[Entries for locating text and elements]
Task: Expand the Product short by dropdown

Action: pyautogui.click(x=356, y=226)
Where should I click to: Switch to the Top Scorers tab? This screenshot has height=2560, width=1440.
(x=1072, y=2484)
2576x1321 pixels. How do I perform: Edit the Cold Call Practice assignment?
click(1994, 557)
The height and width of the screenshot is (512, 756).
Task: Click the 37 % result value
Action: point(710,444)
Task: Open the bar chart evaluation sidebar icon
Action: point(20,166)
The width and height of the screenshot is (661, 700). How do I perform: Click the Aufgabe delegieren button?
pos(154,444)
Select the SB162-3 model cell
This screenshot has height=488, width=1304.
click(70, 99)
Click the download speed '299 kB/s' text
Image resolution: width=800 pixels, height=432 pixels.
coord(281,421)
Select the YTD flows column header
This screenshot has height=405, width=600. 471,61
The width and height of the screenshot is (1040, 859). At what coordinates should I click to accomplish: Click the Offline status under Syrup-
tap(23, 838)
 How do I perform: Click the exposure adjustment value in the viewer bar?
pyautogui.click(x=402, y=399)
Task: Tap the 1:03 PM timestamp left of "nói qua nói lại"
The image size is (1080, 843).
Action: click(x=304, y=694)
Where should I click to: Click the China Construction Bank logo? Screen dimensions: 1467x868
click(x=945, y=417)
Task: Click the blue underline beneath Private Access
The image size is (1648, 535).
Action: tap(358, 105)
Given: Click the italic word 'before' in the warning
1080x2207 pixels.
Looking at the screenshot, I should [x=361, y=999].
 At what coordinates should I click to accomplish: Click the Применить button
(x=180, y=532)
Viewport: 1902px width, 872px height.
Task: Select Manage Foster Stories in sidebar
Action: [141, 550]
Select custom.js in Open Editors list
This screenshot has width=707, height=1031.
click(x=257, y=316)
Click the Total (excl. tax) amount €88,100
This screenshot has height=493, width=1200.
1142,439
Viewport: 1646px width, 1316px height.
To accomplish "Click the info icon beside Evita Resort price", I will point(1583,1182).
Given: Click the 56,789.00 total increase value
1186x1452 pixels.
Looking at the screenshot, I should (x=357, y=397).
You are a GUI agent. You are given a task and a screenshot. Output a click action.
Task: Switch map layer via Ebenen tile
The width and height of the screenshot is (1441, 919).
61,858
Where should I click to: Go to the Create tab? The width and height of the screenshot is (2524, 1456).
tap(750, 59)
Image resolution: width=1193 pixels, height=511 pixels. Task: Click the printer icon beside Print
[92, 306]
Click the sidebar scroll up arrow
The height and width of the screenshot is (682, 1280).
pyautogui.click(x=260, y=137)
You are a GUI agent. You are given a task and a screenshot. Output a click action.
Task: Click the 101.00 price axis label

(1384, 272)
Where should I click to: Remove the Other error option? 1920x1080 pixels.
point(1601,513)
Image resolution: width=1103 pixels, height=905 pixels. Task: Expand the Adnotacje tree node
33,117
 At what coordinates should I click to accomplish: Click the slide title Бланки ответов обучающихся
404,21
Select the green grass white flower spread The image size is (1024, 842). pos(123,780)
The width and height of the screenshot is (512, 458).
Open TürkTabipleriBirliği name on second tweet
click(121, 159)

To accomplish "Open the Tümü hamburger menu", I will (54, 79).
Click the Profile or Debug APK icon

# TASK REQUIREMENTS
Could you rewrite the part of the entries that opens with the line containing "the Применить button" and closes with the end of the entries, replacing "hamburger menu" with "navigation menu" and leaving everything else unchanged? Give only those lines.

# CORRECT OUTPUT
 At what coordinates should I click to accomplish: Click the Применить button
(x=180, y=532)
Viewport: 1902px width, 872px height.
Task: Select Manage Foster Stories in sidebar
Action: [141, 550]
Select custom.js in Open Editors list
This screenshot has width=707, height=1031.
click(x=257, y=316)
Click the Total (excl. tax) amount €88,100
This screenshot has height=493, width=1200.
1142,439
Viewport: 1646px width, 1316px height.
To accomplish "Click the info icon beside Evita Resort price", I will point(1583,1182).
Given: Click the 56,789.00 total increase value
1186x1452 pixels.
Looking at the screenshot, I should (x=357, y=397).
You are a GUI agent. You are given a task and a screenshot. Output a click action.
Task: Switch map layer via Ebenen tile
The width and height of the screenshot is (1441, 919).
61,858
Where should I click to: Go to the Create tab? The width and height of the screenshot is (2524, 1456).
tap(750, 59)
Image resolution: width=1193 pixels, height=511 pixels. Task: Click the printer icon beside Print
[92, 306]
Click the sidebar scroll up arrow
The height and width of the screenshot is (682, 1280).
pyautogui.click(x=260, y=137)
You are a GUI agent. You are given a task and a screenshot. Output a click action.
Task: Click the 101.00 price axis label

(1384, 272)
Where should I click to: Remove the Other error option? 1920x1080 pixels.
point(1601,513)
Image resolution: width=1103 pixels, height=905 pixels. Task: Expand the Adnotacje tree node
33,117
 At what coordinates should I click to accomplish: Click the slide title Бланки ответов обучающихся
404,21
Select the green grass white flower spread The image size is (1024, 842). pos(123,780)
The width and height of the screenshot is (512, 458).
Open TürkTabipleriBirliği name on second tweet
click(121, 159)

To accomplish "Open the Tümü navigation menu", I will (54, 79).
Click the Profile or Debug APK icon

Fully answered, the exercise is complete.